Problem
When working with Delta Live Tables (DLT), you notice all tables created within a for loop in your DLT pipeline load similar data columns. You observe that your tables have identical schemas, or the DLT graph of all the target tables points to a single source table.
Cause
When creating DLT tables within a for loop using the @dlt.table
decorator, if the source table or file path is not passed as an argument to the function, the function will reference the last value in the for loop.
Context
The lazy execution model that pipelines use to evaluate Python code requires that your logic directly references individual values when the function decorated by @dlt.table()
is invoked.
The for loop evaluates logic in serial order, but once planning is complete for the datasets, the pipeline runs logic in parallel.
Example of how the issue occurs
Three tables are created in both the bronze and silver layers by referring to the respective tables in the previous layer. The expected behavior is a one-to-one map of source to table.
source_1 → table1
source_2 → table2
source_3 → table3
The DLT notebook code used is the following.
import dlt
tables = ["source_1", "source_2", "source_3"]
for table_name in tables:
@dlt.table(name=table_name)
def create_table():
return spark.read.table("<catalog>.<schema>.<table>")
tables = ["table1", "table2", "table3"]
list={"table1":"source_1","table2":"source_2","table3":"source_3"}
for t_name in tables:
@dlt.table(name=t_name)
def create_table():
return spark.read.table(f"live.{list[t_name]}")
Once the DLT pipeline is executed, all the tables in the silver layer (table1, table2, and table3) are created by pointing to the same table source_3 from the previous (bronze) layer. The behavior that occurs is a one-to-three map of source to tables, instead of one-to-one.
source_1 →
source_2 →
source_3 → table1, table2, table3
The above example does not correctly reference the values. It creates tables with distinct names, but all tables load the data from the last value in the for loop. As a result, all tables will be created with the schema of the last source file/table processed in the loop.
Solution
1. In a notebook, modify your code to pass the source table as an argument to the create_table
function instead.
import dlt
tables = ["source_1", "source_2", "source_3"]
for table_name in tables:
@dlt.table(name=table_name)
def create_table():
return spark.read.table("<your-catalog>.<your-schema>.<your-table>")

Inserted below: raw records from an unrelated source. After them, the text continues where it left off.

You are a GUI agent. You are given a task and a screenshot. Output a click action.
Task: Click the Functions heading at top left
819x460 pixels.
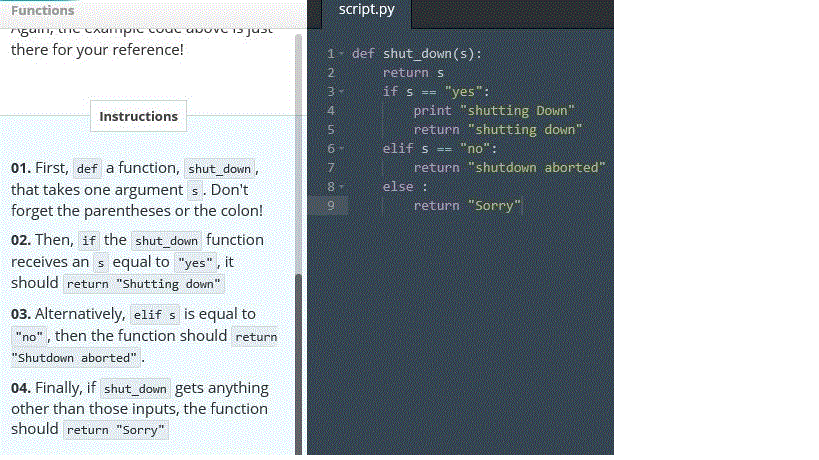pos(42,10)
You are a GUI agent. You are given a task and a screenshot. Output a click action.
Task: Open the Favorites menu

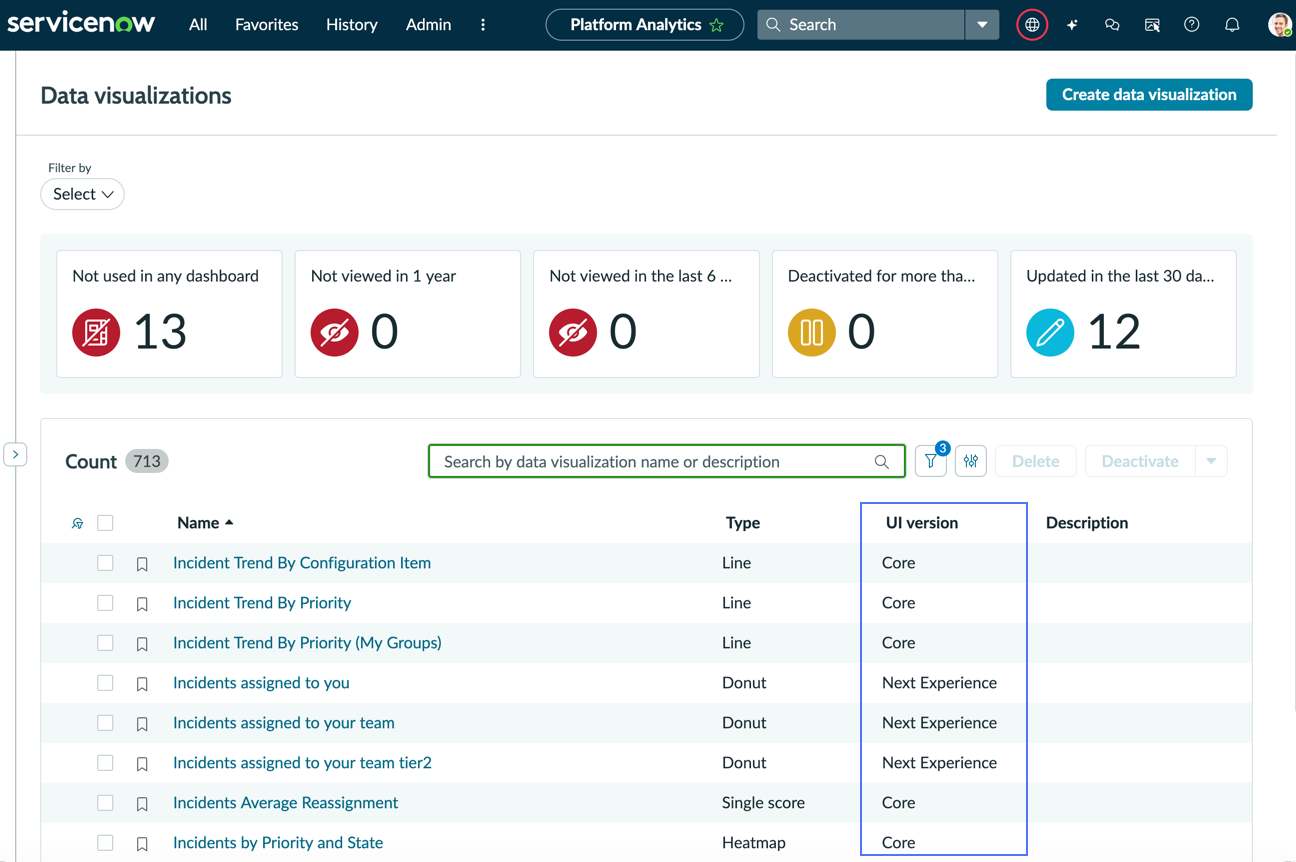[266, 24]
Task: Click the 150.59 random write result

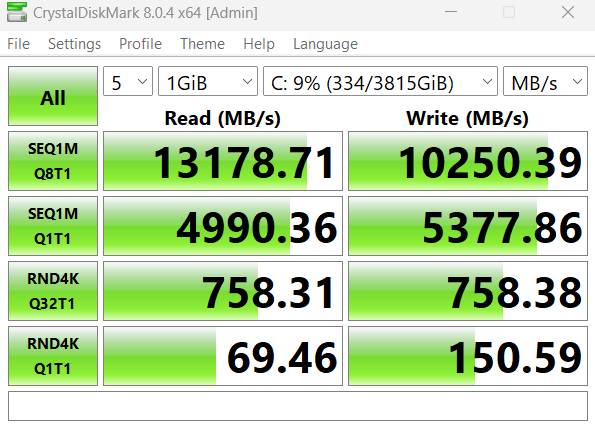Action: (468, 356)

tables = ["table1", "table2", "table3"]
list={"table1":"source_1","table2":"source_2","table3":"source_3"}
for t_name in tables:
@dlt.table(name=t_name)
def create_table(source_table_name=f"{list[t_name]}"):
return spark.read.table(f"live.{source_table_name}")
2. Navigate to your DLT pipeline and execute it.
3. After the DLT pipeline is executed, verify the DLT graph to make sure the sources are mapping to tables one-to-one.